**Your objective:**
An exact copy of every record is needed, with all pictures omitted.

[Pixel coordinate grounding data]
————————

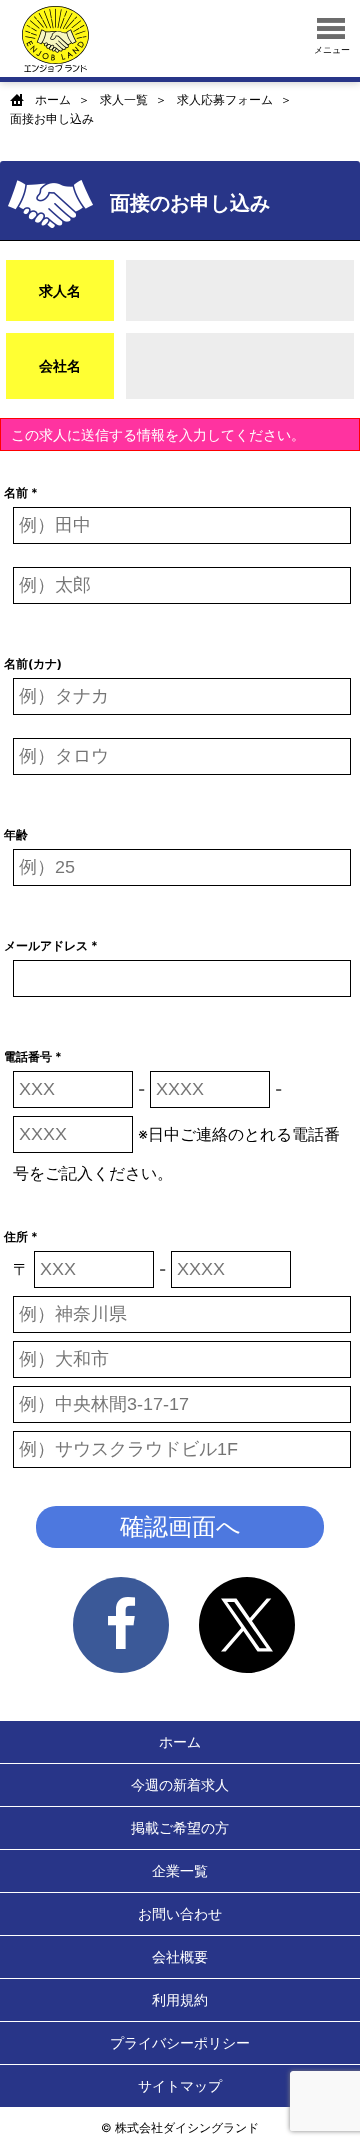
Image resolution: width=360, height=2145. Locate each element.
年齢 (16, 834)
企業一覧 (180, 1870)
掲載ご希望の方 (180, 1827)
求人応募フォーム (225, 99)
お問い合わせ (180, 1913)
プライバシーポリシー (180, 2042)
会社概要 (180, 1956)
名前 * (21, 492)
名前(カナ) (33, 663)
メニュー (332, 49)
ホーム (53, 99)
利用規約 (180, 1999)
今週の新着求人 (180, 1784)
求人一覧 (124, 99)
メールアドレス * (51, 945)
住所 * (21, 1236)
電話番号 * (33, 1056)
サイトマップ (180, 2085)
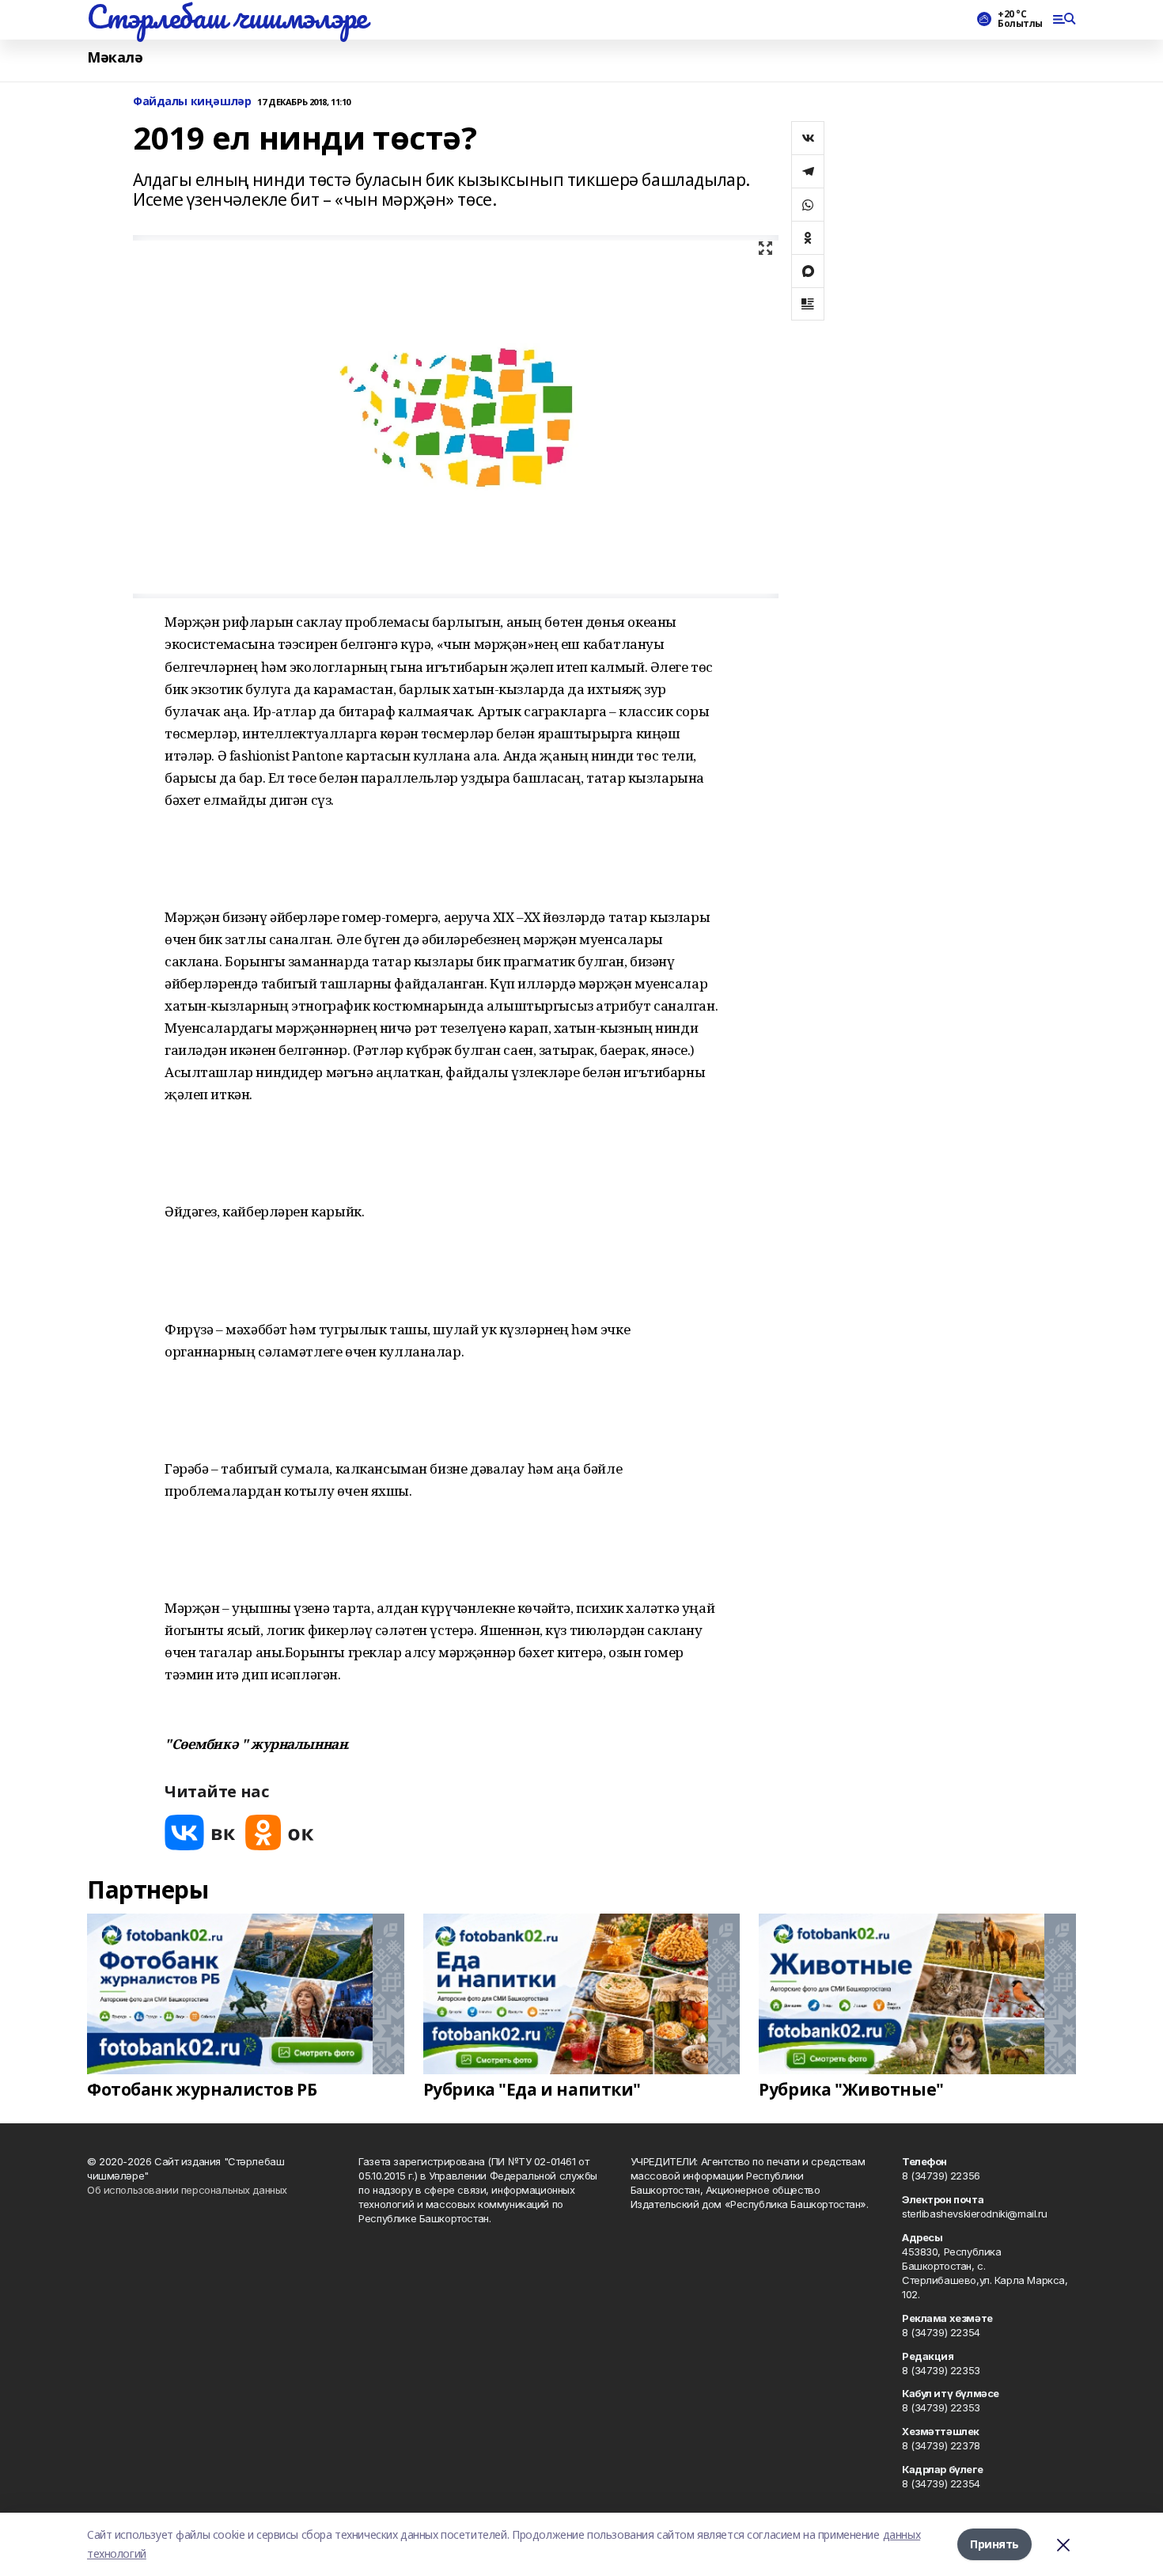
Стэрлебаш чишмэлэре (227, 16)
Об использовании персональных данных (187, 2189)
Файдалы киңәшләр (192, 101)
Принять (994, 2543)
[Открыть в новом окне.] (200, 1832)
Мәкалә (114, 57)
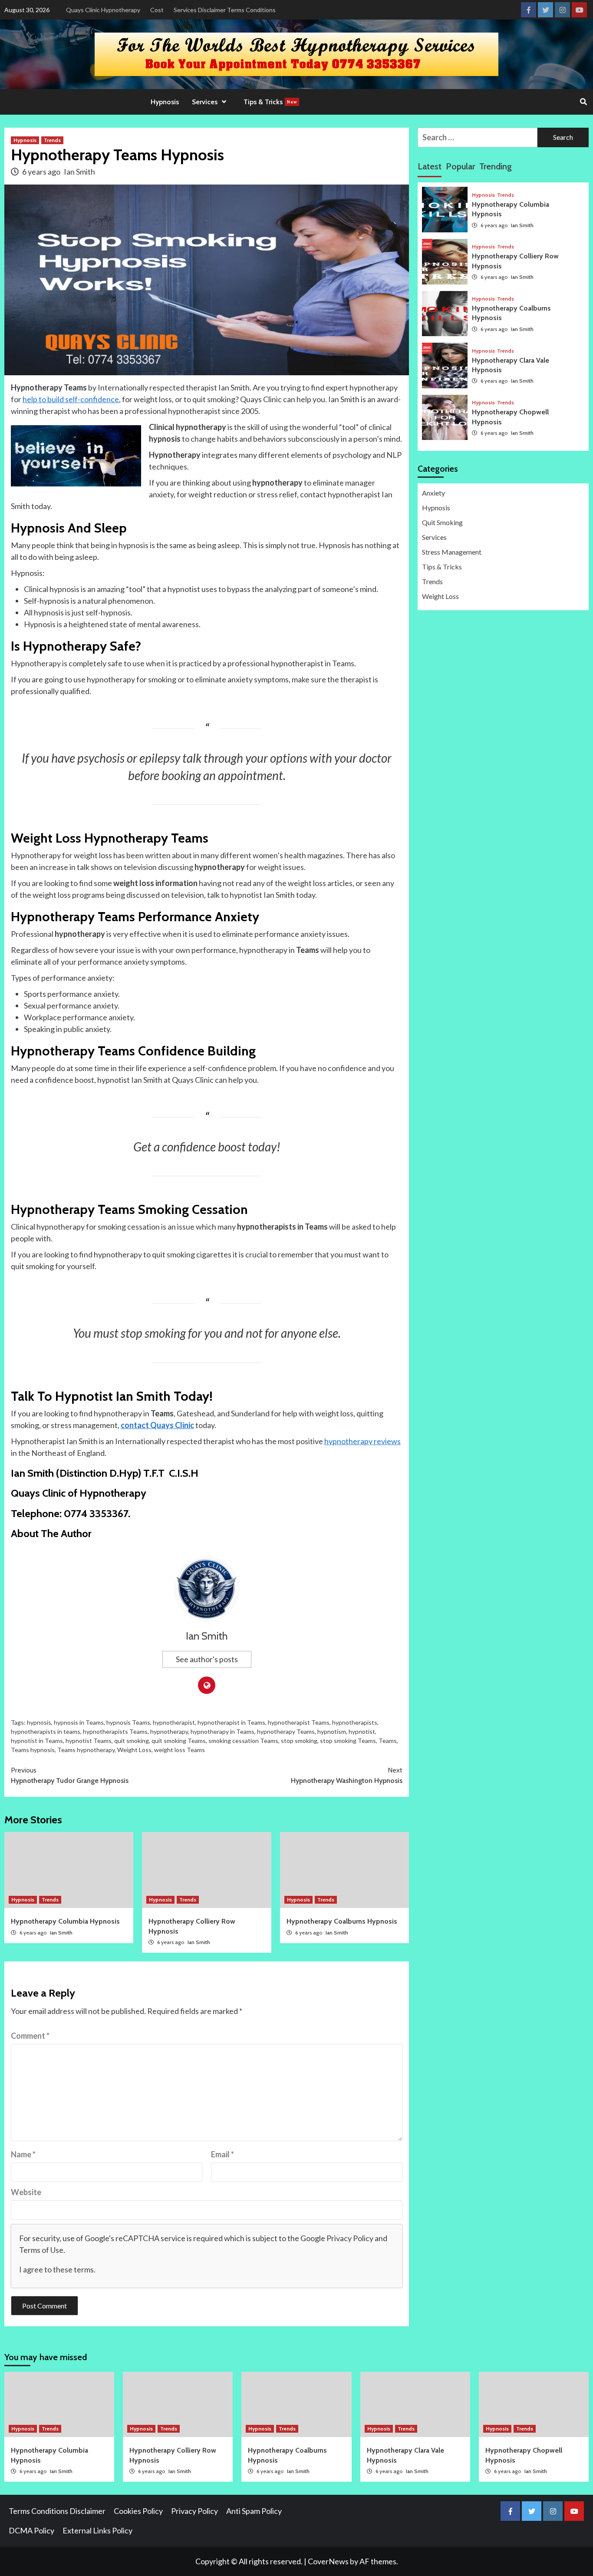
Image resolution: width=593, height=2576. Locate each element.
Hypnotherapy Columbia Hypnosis (65, 1921)
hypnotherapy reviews (362, 1441)
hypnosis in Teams (79, 1722)
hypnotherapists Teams (115, 1731)
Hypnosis (165, 102)
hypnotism (331, 1731)
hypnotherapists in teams (45, 1731)
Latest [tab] (429, 166)
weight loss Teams (179, 1749)
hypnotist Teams (89, 1740)
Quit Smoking (442, 523)
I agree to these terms (56, 2269)
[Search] (583, 102)
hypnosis (39, 1722)
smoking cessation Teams (243, 1740)
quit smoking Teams (179, 1740)
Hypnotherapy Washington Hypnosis (346, 1775)
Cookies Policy (138, 2511)
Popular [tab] (460, 166)
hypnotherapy (169, 1731)
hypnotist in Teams (37, 1740)
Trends (52, 140)
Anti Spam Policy (254, 2511)
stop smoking (299, 1740)
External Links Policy (97, 2530)
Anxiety (433, 493)
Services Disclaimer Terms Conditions (225, 9)
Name (23, 2154)
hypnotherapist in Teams (231, 1722)
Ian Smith (79, 171)
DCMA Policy (31, 2530)
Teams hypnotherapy (86, 1749)
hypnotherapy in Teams (222, 1731)
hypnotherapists (354, 1722)
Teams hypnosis (33, 1749)
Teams (388, 1740)
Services (434, 537)
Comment (30, 2035)
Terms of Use (41, 2250)
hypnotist (362, 1731)
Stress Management (451, 552)
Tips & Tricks (270, 102)
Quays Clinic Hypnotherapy (103, 9)
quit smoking (131, 1740)
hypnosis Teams (128, 1722)
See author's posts (207, 1659)
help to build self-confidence (71, 399)
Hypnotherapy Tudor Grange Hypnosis (69, 1775)
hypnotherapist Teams (298, 1722)
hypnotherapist (174, 1722)
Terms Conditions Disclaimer (57, 2511)
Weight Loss (134, 1749)
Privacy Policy (349, 2238)
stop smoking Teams (348, 1740)
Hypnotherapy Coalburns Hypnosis (342, 1921)
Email (222, 2154)
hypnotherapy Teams (286, 1731)
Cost (157, 9)
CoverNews (328, 2561)
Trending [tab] (495, 166)
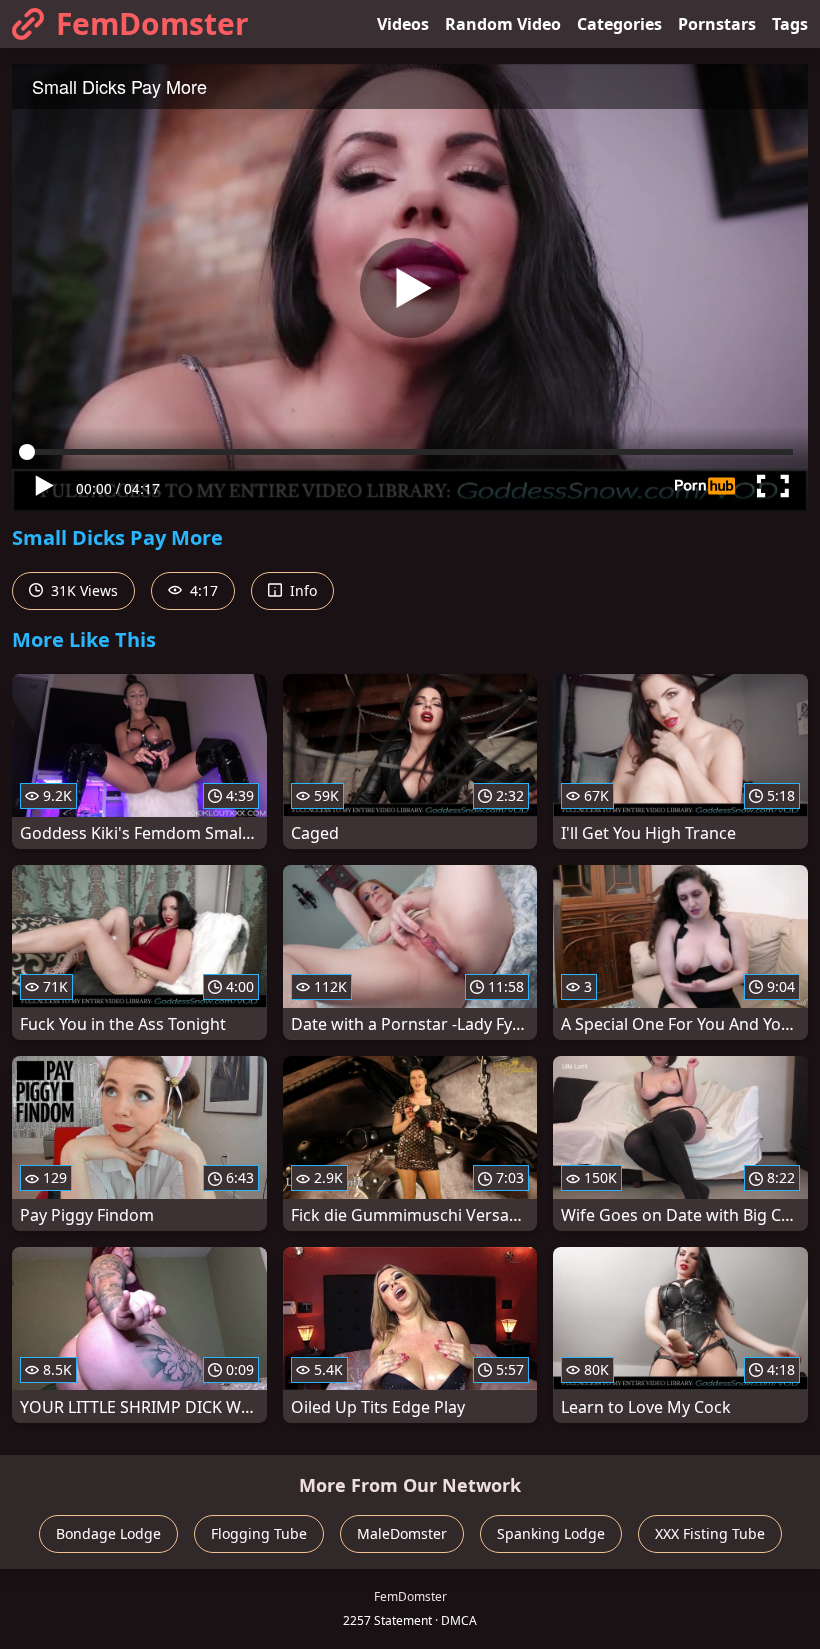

————————

**Written answer:**
Image resolution: width=360, height=2145. Locate each element.
年齢 (16, 834)
企業一覧 (180, 1870)
掲載ご希望の方 (180, 1827)
求人応募フォーム (225, 99)
お問い合わせ (180, 1913)
プライバシーポリシー (180, 2042)
会社概要 (180, 1956)
名前 * (21, 492)
名前(カナ) (33, 663)
メニュー (332, 49)
ホーム (53, 99)
利用規約 (180, 1999)
今週の新着求人 (180, 1784)
求人一覧 (124, 99)
メールアドレス * (51, 945)
住所 * (21, 1236)
電話番号 * (33, 1056)
サイトマップ (180, 2085)
Стэрлебаш чишмэлэре (227, 16)
Об использовании персональных данных (187, 2189)
Файдалы киңәшләр (192, 101)
Принять (994, 2543)
[Открыть в новом окне.] (200, 1832)
Мәкалә (114, 57)
Image resolution: width=593, height=2576. Locate each element.
Hypnotherapy Columbia Hypnosis (65, 1921)
hypnotherapy reviews (362, 1441)
hypnosis in Teams (79, 1722)
hypnotherapists Teams (115, 1731)
Hypnosis (165, 102)
hypnotism (331, 1731)
hypnotherapists in teams (45, 1731)
Latest [tab] (429, 166)
weight loss Teams (179, 1749)
hypnotist Teams (89, 1740)
Quit Smoking (442, 523)
I agree to these terms (56, 2269)
[Search] (583, 102)
hypnosis (39, 1722)
smoking cessation Teams (243, 1740)
quit smoking Teams (179, 1740)
Hypnotherapy Washington Hypnosis (346, 1775)
Cookies Policy (138, 2511)
Popular [tab] (460, 166)
hypnotherapy (169, 1731)
hypnotist in Teams (37, 1740)
Trends (52, 140)
Anti Spam Policy (254, 2511)
stop smoking (299, 1740)
External Links Policy (97, 2530)
Anxiety (433, 493)
Services Disclaimer Terms Conditions (225, 9)
Name (23, 2154)
hypnotherapist in Teams (231, 1722)
Ian Smith (79, 171)
DCMA Policy (31, 2530)
Teams hypnotherapy (86, 1749)
hypnotherapy in Teams (222, 1731)
hypnotherapists (354, 1722)
Teams hypnosis (33, 1749)
Teams (388, 1740)
Services (434, 537)
Comment (30, 2035)
Terms of Use (41, 2250)
hypnotist (362, 1731)
Stress Management (451, 552)
Tips & Tricks (270, 102)
Quays Clinic Hypnotherapy (103, 9)
quit smoking (131, 1740)
hypnosis Teams (128, 1722)
See author's posts (207, 1659)
help to build self-confidence (71, 399)
Hypnotherapy Tudor Grange Hypnosis (69, 1775)
hypnotherapist Teams (298, 1722)
hypnotherapist (174, 1722)
Terms Conditions Disclaimer (57, 2511)
Weight Loss (134, 1749)
Privacy Policy (349, 2238)
stop smoking Teams (348, 1740)
Hypnotherapy Coalburns Hypnosis (342, 1921)
Email (222, 2154)
hypnotherapy Teams (286, 1731)
Cost (157, 9)
CoverNews (328, 2561)
Trending [tab] (495, 166)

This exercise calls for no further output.